▶ [RECORDED DATA]

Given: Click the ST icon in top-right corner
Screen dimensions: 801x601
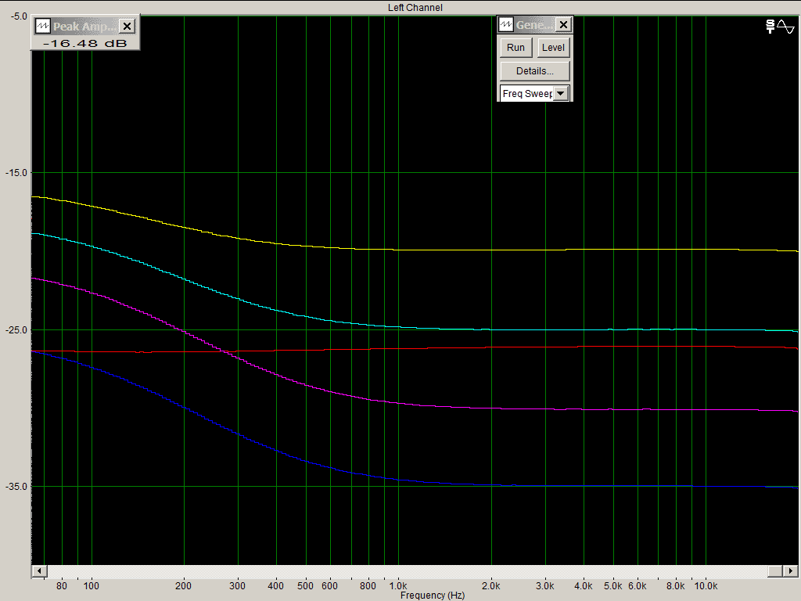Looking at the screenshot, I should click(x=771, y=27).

* * *

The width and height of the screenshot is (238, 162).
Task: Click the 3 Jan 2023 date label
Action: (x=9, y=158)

▶ [TASK STATEMENT] Copy the records word for word, starting at the line containing "Given: Click the ST icon in top-right corner" and ending at the line containing "Looking at the", and leave the pictures out.

▶ [SOLUTION FOR THIS PROBLEM]
Given: Click the ST icon in top-right corner
Screen dimensions: 801x601
Looking at the screenshot, I should click(x=771, y=27).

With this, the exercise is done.